Transferring CDB MySQL data

release/20240425
English

Transferring CDB MySQL data

Article Summary

Share feedback

Thanks for sharing your feedback!

Available in Classic

Sqoop(SQL to Hadoop) is a tool that supports efficient data transfer between relational databases and Hadoop.
You can import the data saved in RDBMS to HDFS for analysis in HDFS, and also export the analysis results to RDBMS. You can also send the data to HDFS, Hive, HBase, Accumulo, etc.

This guide introduces the method for migrating the data of NAVER Cloud Platform's Cloud DB for MySQL to Cloud Hadoop using Sqoop.
Please refer to Using Sqoop for more information about using Sqoop and its commands.

Preparations

Create Object Storage.
- Please refer to the Object Storage Guide for more information about creating Object Storage.
Create a Cloud Hadoop cluster.
- Please refer to Getting started with Cloud Hadoop for more information about creating Cloud Hadoop cluster.
Create a Cloud DB for MySQL.
- Please refer to Getting started with Cloud DB for MySQL for more information about creating Cloud DB for MySQL.

Data migration using Sqoop

The Sqoop client is installed by default in master node and data node servers, excluding the edge nodes. You can proceed with the migration without installing the Sqoop client separately.

Access the server by referring to Connecting to cluster nodes through SSH, and proceed with the following steps in order.

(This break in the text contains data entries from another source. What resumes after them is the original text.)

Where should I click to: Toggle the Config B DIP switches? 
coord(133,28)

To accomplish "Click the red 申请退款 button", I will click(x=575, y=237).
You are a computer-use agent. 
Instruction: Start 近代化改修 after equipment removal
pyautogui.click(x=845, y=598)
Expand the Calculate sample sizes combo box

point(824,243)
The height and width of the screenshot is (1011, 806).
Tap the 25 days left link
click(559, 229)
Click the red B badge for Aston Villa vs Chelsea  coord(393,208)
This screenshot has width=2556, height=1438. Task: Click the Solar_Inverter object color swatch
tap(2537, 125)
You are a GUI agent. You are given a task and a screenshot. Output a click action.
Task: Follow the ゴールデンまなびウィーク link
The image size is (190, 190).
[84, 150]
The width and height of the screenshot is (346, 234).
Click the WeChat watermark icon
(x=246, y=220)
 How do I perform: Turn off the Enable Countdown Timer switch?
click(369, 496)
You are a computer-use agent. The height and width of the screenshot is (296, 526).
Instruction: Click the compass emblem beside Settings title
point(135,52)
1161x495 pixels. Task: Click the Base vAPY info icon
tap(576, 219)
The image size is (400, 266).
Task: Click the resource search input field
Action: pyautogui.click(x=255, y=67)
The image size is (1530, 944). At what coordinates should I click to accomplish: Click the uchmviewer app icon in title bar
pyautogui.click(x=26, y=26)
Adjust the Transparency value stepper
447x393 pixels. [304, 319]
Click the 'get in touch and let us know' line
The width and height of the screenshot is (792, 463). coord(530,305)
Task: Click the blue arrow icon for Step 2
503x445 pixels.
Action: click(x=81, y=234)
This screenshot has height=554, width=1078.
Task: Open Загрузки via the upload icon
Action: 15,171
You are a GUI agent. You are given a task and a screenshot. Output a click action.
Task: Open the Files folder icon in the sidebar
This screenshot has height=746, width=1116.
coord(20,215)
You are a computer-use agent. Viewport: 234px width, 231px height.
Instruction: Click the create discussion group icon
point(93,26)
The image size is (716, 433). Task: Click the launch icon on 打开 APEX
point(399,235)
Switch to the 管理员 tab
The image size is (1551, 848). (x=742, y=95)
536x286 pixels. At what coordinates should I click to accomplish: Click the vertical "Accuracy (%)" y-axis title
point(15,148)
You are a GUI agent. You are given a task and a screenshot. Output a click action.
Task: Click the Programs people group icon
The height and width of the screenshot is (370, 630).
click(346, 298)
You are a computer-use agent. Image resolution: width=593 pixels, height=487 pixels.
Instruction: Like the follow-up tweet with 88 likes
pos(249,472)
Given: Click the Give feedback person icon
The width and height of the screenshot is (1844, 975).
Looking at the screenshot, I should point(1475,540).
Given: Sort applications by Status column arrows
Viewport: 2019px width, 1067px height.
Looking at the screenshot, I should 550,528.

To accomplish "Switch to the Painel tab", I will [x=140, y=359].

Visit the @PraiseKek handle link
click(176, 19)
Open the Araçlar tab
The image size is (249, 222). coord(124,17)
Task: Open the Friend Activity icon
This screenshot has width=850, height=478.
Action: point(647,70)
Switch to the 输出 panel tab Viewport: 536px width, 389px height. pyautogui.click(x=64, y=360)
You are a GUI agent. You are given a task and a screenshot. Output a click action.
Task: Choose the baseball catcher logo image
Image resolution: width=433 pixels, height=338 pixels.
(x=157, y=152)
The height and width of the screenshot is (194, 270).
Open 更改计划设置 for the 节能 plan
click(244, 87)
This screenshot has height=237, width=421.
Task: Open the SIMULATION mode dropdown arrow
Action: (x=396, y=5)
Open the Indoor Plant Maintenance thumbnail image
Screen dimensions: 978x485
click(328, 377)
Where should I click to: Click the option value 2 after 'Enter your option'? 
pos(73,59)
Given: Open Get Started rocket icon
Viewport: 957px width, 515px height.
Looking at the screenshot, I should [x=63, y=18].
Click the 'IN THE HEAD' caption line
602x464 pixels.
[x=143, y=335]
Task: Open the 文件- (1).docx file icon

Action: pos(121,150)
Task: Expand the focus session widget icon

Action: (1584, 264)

1. Create a Sqoop account to access Cloud DB for MySQL
2. Set ACG
3. Create sampling table and data
4. Data migration with Sqoop command

1. Create a Sqoop account to access Cloud DB for MySQL

Use the Cloud DB for MySQL console's Manage DB user menu to enter settings information to create a Cloud DB for MySQL account.
The IP addresses of Cloud Hadoop servers can be viewed from the Ambari web UI.

DB settings information

User_ID: mig_acct
Host (IP): IP range of the Cloud Hadoop server
10.10.10.%
Password: Set arbitrarily

hadoop-chadoop-use-ex4_1-1_en

2. Set ACG

Set ACG to enable the Cloud Hadoop master node server 2 to access the Cloud DB for MySQL.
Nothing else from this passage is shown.